INBERITA.COM, Presiden Republik Indonesia Prabowo Subianto menyaksikan langsung prosesi penyerahan uang hasil sitaan sebesar Rp 13,2 triliun dari kasus dugaan korupsi ekspor crude palm oil (CPO) yang diserahkan oleh Kejaksaan Agung kepada negara.
Kegiatan tersebut berlangsung di Gedung Kejaksaan Agung, Jakarta, Senin (20/10/2025).
Prabowo tiba di lokasi sekitar pukul 10.55 WIB mengenakan pakaian safari berwarna coklat muda. Setibanya di lobi Gedung Kejaksaan Agung, ia disambut langsung oleh Jaksa Agung RI Sanitiar Burhanuddin dan jajaran pejabat tinggi lainnya.
Dalam momen tersebut, Prabowo diperlihatkan tumpukan uang tunai dalam pecahan Rp 100.000 yang mencapai nilai Rp 2,4 triliun.
Uang tersebut tersusun rapi hingga membentuk tumpukan setinggi sekitar dua meter. Namun, Jaksa Agung menjelaskan bahwa uang tunai yang ditampilkan hanyalah sebagian kecil dari total sitaan.
“Kalau Rp 13 triliun, kami mungkin tempatnya yang tidak memungkinkan. Jadi ini sekitar Rp 2,4 triliun,” ujar Burhanuddin menjelaskan keterbatasan ruang untuk menampilkan keseluruhan uang sitaan.
Total nilai uang hasil korupsi ekspor CPO yang telah berhasil disita Kejaksaan Agung mencapai Rp 13.255.244.538.149 atau sekitar Rp 13,2 triliun.
Penyerahan uang sitaan dilakukan secara simbolis melalui sebuah papan besar yang mencantumkan jumlah nominal tersebut.

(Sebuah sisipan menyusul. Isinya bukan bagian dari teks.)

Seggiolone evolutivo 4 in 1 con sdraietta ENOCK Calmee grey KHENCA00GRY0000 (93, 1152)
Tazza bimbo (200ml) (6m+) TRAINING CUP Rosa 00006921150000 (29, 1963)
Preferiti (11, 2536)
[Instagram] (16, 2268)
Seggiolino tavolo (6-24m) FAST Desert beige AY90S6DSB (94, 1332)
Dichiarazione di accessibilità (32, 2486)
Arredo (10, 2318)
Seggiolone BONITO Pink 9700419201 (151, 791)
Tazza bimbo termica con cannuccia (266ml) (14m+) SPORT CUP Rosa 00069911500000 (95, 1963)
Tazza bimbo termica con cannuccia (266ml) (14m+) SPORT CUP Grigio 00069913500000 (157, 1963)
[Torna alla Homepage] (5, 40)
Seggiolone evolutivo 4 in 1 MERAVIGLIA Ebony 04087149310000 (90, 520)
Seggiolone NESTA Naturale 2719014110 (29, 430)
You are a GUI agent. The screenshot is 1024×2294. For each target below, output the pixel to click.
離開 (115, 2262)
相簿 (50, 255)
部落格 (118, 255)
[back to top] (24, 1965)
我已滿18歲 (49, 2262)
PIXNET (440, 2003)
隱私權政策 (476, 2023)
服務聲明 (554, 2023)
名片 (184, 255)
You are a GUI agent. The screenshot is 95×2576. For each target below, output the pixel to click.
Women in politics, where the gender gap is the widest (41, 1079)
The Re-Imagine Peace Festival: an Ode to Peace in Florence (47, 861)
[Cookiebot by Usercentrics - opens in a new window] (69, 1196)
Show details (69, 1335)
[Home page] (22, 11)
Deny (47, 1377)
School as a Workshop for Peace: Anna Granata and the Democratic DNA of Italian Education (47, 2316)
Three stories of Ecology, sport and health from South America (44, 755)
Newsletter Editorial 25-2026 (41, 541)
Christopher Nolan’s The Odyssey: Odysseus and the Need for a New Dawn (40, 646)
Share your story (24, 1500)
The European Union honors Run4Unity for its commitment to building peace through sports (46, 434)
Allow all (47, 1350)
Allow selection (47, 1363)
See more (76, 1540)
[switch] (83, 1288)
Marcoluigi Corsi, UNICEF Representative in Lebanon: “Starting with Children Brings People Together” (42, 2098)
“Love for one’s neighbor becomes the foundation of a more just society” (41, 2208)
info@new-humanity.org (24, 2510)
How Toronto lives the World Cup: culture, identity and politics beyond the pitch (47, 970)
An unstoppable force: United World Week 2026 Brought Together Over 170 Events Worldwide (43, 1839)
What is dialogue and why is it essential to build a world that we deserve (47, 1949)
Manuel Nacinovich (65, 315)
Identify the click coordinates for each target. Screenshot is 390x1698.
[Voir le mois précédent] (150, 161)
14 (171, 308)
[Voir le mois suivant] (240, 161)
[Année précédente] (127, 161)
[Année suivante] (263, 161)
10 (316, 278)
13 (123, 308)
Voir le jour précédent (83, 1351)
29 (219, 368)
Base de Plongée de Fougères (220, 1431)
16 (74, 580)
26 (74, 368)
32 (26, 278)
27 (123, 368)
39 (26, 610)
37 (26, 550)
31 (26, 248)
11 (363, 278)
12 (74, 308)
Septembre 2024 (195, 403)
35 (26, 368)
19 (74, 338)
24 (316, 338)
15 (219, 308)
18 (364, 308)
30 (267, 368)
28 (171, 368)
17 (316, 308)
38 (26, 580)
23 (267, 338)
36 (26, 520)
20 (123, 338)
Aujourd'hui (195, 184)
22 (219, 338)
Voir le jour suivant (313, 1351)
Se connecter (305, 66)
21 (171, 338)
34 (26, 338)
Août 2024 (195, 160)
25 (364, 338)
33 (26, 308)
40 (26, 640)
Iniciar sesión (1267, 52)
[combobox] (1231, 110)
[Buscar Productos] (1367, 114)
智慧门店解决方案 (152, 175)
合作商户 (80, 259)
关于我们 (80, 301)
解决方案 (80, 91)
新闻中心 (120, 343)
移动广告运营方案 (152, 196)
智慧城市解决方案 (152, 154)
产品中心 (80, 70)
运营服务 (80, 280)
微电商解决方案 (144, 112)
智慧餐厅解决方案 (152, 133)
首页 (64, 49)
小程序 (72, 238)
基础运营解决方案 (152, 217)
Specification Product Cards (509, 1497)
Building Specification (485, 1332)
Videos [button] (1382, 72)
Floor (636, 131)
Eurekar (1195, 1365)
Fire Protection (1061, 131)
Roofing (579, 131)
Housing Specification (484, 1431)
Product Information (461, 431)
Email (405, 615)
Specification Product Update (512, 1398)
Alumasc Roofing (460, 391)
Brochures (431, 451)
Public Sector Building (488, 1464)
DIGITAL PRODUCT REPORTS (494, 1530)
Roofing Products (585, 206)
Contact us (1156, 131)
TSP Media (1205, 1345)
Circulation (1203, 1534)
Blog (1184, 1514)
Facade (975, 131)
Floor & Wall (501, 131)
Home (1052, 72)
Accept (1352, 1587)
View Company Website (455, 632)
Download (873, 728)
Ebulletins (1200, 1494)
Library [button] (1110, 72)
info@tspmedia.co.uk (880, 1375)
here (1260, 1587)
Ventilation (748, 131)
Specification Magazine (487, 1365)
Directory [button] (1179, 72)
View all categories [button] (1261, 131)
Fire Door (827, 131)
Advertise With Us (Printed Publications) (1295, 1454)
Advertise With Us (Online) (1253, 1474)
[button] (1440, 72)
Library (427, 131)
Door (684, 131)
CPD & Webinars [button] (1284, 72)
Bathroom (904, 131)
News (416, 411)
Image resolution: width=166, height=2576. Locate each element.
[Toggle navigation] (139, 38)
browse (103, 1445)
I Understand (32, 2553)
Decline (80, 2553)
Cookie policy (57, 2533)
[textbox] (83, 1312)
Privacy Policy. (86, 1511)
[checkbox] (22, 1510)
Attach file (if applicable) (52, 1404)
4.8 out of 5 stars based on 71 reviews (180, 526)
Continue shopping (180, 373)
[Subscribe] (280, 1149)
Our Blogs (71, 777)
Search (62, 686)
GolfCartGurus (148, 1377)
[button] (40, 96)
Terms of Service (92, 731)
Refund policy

Dalam prosesi itu, Jaksa Agung menyerahkan secara resmi uang sitaan kepada Menteri Keuangan Purbaya Yudhi Sadewa, disaksikan langsung oleh Presiden Prabowo, Menteri Pertahanan Sjafrie Sjamsoeddin, dan sejumlah pejabat negara lainnya.
Prabowo tampak menyimak penjelasan dari Jaksa Agung mengenai proses hukum yang telah dilalui sebelum akhirnya aset hasil tindak pidana korupsi tersebut bisa dikembalikan ke negara.
Ia juga tampak berbincang akrab dengan para pejabat terkait sebelum memberikan tepuk tangan saat seremoni penyerahan berlangsung.
Kasus korupsi ekspor CPO ini merupakan salah satu perkara besar yang berhasil diungkap Kejaksaan Agung.
Dalam proses penegakan hukumnya, tiga korporasi besar terbukti melanggar Pasal 2 Ayat (1) juncto Pasal 18 Undang-Undang Pemberantasan Tindak Pidana Korupsi.
Tiga perusahaan tersebut adalah PT Wilmar Group, PT Musim Mas, dan PT Nagamas Palmoil Lestari, anak perusahaan dari PT Permata Hijau Group.
Ketiganya dinyatakan bersalah berdasarkan putusan kasasi Mahkamah Agung dan diwajibkan membayar uang pengganti dengan total nilai puluhan triliun rupiah.
Dalam amar putusannya, Mahkamah Agung menghukum PT Wilmar Group untuk membayar uang pengganti sebesar Rp 11.880.351.801.176,11 (Rp 11,8 triliun).
PT Musim Mas dijatuhi hukuman untuk membayar Rp 4.890.938.943.794,08 (Rp 4,89 triliun). Sementara itu, PT Nagamas Palmoil Lestari juga dijatuhi kewajiban membayar ganti rugi.
Hingga saat ini, Kejaksaan Agung telah menerima pembayaran sebagian dari total uang pengganti tersebut.
PT Musim Mas telah menyerahkan uang sebesar Rp 1.188.461.774.662,2 (sekitar Rp 1,1 triliun), sementara PT Nagamas Palmoil Lestari menyetor Rp 186.430.960.865,26 ke negara.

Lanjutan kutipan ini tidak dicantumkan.